- Providers have to verify that the patient has given consent for the use of that medical data (the HIPAA rules) by others in non-emergency situations, and the so-called consent management process is even more fractured than the system around medical records.
- State laws and requirements differ on medical records (especially around areas such as drug and alcohol treatment, pregnancy, and HIV) and what can be shared, so cross-state sharing is further complicated.
- The organizations that have been set up to facilitate EHR data exchange across providers -- known originally as regional health information organizations (RHIOs), then as health information organizations (HIOs), and now as health information exchanges (HIEs) -- are a motley lot, with highly variable data mapping capabilities that make reliance on them a crap shoot. Worse, many refuse to take legal responsibility for the data they map and transmit -- they tend to be small companies operating on thin margins -- which means many providers refuse to use them.
- That trust issue extends to providers, notes Mac McMillan, CEO of health care security consultancy Cynergistek. EHRs have a standard for information management that includes security, but other medical systems -- inside hospitals, at insurers, and at HIEs -- do not. There's no trusted environment for the data that providers keep, yet they're held responsible if the information is used outside of patient consent rules. McMillan notes that 30 percent of hospitals have no information security officer and overall security spend at hospitals is less than half that of other regulated industries such as finance.

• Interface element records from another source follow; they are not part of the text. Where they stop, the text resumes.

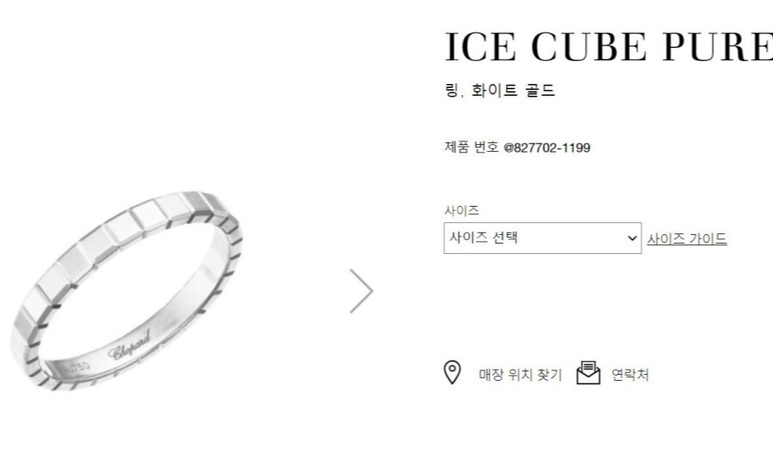Show the next product image with the arrow
Image resolution: width=773 pixels, height=458 pixels.
click(x=362, y=291)
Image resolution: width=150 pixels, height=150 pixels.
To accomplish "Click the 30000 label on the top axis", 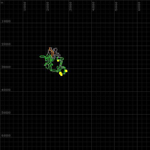I will (70, 6).
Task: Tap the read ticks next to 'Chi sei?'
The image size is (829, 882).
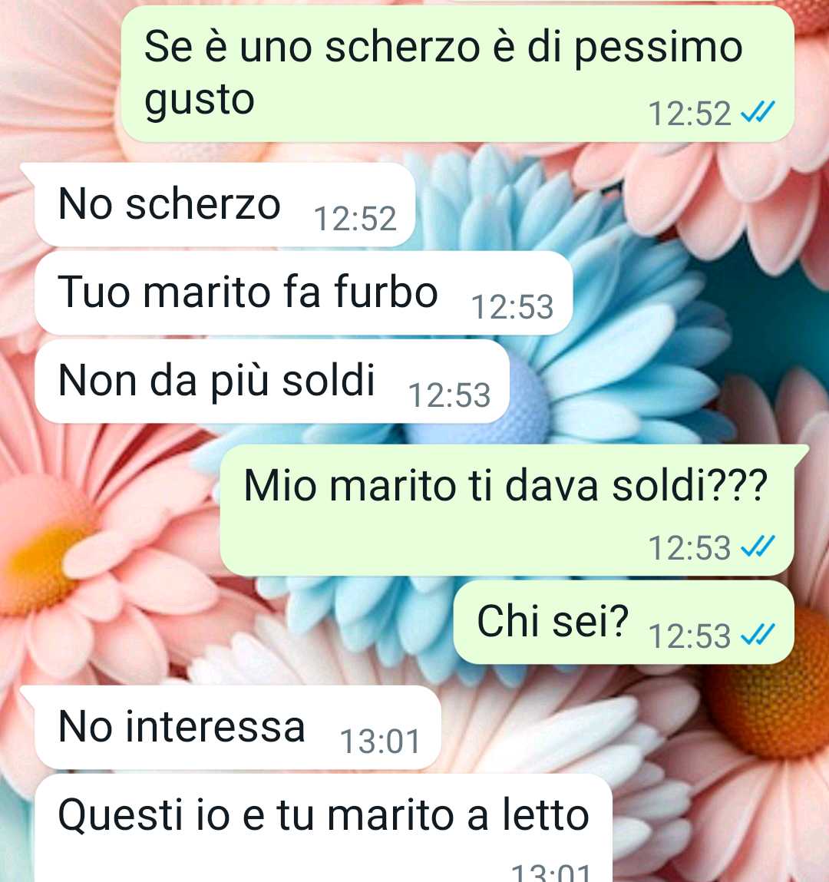Action: [x=758, y=635]
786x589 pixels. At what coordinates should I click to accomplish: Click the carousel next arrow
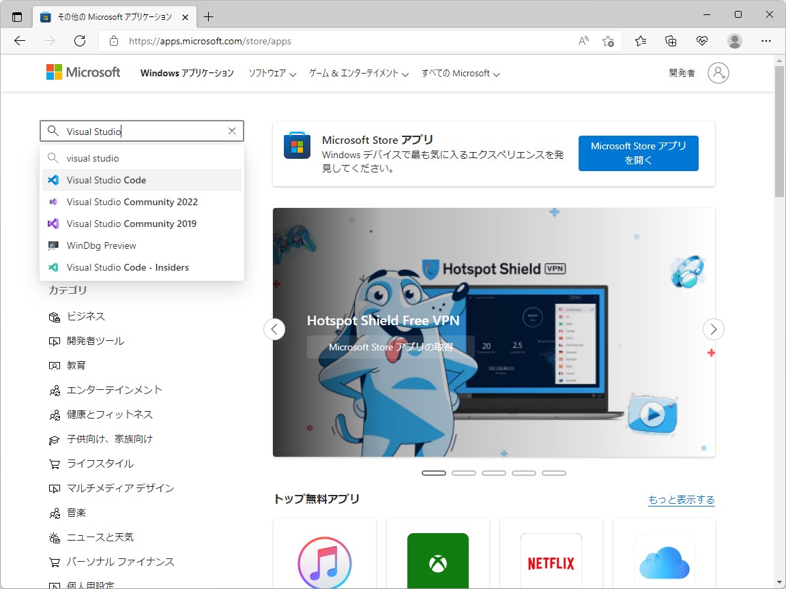pyautogui.click(x=714, y=329)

- There's no consensus on how to handle patient-generated data, such as from at-home blood pressure monitoring or from fitness tools like the Fitbit. Including this data in the formal medical record carries legal risks for providers: Is it accurate? Should they monitor it closely? How should they act on it, if at all? Because formal medical records can never be deleted per law, what happens to dubious or bad data? But not having access to it deprives providers of context that could be useful. In any event, such personal health records (PHR) are today outside any EHR data-sharing plans.
- There's no strong business case for health data interchange. "Hospitals don't want to lose patients or share care -- and thus revenue," says Dr. Wayne Guerra, marketing chief at mobile health app maker iTriage and contributor to the Mobile HIMSS Roadmap, which is meant to help hospitals deliver on patient engagement via wireless and mobile devices. Benefits today mainly accrue to patients. A change to pay-for-performance will shift the balance so that providers benefit too.
Where technology can help today
Some of these barriers are political issues that technology can't solve; at best it can work around them, such as through pattern matching to narrow down potential patient ID matches. But there are technology efforts under way to help.
The two largest medical providers in the United States (the Defense Department and the Veterans Administration) now have a common backbone, EHR interchange format, and connectivity APIs, based on a software-oriented architecture (SOA) services approach -- a once-hot notion well suited for dealing with federated systems. Their populations have a lot of overlap, so the integration makes sense. Dealing with just two providers means the name-matching is easier than in a multiprovider system, such as across a state or across the country.